--- Start Given data ---
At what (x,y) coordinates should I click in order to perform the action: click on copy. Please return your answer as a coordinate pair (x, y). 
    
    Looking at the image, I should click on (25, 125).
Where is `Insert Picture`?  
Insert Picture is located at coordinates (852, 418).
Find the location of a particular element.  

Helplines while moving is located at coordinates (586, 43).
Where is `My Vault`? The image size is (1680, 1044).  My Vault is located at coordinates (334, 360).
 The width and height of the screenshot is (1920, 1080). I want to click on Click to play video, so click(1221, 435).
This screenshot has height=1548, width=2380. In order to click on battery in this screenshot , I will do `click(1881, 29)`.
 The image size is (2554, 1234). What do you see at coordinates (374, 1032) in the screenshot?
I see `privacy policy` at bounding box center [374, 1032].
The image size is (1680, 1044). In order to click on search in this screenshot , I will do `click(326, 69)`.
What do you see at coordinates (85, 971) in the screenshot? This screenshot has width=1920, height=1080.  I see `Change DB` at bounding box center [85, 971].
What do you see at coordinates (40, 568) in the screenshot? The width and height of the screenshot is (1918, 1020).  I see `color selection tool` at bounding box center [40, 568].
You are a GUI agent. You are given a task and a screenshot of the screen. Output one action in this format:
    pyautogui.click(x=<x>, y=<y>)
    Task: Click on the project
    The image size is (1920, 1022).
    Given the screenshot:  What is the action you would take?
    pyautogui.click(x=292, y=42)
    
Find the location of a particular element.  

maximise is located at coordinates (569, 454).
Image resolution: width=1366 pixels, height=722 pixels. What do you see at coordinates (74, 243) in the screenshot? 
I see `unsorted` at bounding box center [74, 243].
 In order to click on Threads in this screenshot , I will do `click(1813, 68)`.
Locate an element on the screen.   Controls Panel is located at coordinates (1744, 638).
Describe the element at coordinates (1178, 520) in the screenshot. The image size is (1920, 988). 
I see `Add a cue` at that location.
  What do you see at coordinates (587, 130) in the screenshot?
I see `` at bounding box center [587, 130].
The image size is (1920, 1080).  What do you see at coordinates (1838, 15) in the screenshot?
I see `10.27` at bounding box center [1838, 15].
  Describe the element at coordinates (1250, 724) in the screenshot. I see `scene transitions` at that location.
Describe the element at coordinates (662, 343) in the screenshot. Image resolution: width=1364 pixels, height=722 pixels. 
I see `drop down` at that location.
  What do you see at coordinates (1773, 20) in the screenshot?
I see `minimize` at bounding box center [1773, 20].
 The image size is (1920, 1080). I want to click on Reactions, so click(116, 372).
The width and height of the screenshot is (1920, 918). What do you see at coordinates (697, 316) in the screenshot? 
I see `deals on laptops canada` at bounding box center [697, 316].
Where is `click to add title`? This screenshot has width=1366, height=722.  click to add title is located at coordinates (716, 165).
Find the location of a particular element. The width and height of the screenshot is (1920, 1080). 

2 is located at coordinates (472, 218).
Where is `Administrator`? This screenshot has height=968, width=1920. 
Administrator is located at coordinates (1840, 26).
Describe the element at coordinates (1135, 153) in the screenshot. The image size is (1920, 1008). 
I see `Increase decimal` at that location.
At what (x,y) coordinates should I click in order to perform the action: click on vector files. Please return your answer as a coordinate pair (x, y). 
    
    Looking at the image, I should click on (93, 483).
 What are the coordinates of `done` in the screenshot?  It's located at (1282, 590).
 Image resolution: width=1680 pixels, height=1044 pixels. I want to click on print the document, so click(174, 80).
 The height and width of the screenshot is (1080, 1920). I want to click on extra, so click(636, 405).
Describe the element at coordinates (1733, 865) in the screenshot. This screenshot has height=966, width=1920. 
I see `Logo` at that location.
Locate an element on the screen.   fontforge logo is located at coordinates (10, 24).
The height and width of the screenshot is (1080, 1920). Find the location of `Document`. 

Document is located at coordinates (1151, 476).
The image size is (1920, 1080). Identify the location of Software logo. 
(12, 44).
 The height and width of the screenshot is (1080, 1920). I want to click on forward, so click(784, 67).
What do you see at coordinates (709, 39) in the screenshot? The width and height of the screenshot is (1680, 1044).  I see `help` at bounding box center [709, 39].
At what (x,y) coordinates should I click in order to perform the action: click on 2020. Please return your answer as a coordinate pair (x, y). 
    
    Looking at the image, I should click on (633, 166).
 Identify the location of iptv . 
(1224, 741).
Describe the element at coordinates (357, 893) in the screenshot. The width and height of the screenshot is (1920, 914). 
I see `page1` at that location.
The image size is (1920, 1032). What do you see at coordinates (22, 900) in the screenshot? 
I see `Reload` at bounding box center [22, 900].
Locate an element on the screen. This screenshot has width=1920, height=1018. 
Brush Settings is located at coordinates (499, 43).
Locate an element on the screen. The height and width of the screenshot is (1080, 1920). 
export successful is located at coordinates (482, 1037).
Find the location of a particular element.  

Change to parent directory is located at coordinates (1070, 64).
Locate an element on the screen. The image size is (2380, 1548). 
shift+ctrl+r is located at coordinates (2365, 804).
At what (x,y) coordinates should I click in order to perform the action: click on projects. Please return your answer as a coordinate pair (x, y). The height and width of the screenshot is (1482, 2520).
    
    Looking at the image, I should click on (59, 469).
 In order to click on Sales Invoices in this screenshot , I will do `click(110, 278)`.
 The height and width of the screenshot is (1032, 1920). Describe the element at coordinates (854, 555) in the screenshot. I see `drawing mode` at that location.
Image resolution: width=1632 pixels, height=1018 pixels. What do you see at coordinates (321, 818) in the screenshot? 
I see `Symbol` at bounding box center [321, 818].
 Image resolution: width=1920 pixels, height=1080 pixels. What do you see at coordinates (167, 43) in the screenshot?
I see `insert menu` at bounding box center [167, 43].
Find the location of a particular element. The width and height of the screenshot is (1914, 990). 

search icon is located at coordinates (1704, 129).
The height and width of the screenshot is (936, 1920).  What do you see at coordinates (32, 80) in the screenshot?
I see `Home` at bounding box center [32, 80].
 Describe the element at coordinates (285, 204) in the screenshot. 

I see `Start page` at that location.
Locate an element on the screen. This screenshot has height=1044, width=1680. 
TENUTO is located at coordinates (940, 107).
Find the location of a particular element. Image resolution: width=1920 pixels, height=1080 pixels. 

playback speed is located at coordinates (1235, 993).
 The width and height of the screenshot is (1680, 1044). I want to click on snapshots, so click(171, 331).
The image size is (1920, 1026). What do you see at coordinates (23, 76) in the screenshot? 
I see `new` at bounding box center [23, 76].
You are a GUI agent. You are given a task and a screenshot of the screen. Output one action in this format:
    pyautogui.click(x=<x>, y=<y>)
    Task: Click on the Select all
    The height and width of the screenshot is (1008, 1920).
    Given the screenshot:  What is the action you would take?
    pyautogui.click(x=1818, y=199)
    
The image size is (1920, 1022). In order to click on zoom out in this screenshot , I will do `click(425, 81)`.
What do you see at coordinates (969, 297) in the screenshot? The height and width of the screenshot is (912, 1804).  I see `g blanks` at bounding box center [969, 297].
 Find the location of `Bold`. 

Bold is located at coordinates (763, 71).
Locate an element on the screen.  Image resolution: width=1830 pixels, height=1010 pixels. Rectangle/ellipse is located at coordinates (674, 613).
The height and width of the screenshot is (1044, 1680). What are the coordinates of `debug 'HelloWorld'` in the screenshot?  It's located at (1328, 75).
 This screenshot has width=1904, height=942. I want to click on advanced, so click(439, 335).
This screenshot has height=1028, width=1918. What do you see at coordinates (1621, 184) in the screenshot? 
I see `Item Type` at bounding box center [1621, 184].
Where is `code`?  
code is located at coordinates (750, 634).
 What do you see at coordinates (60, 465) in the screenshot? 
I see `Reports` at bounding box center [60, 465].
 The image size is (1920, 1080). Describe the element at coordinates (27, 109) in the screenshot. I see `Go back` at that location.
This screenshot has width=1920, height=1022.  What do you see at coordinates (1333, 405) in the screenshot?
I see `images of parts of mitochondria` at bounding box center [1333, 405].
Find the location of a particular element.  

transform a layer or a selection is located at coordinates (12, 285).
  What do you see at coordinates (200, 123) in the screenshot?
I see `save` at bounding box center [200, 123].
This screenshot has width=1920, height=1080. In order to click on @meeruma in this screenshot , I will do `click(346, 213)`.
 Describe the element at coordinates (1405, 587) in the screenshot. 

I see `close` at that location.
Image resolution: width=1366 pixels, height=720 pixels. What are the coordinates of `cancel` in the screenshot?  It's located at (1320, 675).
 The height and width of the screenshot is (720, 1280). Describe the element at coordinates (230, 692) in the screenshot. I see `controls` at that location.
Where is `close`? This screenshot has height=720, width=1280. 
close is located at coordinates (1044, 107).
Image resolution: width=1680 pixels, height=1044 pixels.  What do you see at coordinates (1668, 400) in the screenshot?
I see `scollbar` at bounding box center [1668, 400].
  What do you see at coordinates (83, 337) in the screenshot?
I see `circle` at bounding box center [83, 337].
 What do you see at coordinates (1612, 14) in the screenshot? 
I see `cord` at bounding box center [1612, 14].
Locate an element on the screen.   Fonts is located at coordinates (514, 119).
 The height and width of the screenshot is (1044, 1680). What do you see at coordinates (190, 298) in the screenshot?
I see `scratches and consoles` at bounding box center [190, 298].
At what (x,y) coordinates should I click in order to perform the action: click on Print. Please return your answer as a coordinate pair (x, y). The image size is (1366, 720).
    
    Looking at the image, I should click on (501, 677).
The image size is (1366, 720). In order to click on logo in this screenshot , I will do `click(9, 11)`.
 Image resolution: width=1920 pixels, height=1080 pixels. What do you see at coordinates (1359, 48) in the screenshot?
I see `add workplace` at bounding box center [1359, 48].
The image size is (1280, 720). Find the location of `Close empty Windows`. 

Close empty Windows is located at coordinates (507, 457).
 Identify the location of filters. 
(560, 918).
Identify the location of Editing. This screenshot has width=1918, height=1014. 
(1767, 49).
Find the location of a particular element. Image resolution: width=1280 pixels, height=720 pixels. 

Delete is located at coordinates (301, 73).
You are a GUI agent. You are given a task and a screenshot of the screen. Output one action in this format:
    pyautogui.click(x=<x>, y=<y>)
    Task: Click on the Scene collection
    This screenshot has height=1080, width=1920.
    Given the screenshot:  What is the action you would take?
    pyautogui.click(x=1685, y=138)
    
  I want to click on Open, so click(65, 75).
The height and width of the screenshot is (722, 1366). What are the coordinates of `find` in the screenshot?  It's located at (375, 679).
--- End Given data ---
▶ Instructions for the task: Locate each line of the data above that contains the word "search" and copy those lines out in full. Count a line only when the uppercase and lowercase letters match.

▶ Written solution:
The image size is (1680, 1044). In order to click on search in this screenshot , I will do `click(326, 69)`.
search icon is located at coordinates (1704, 129).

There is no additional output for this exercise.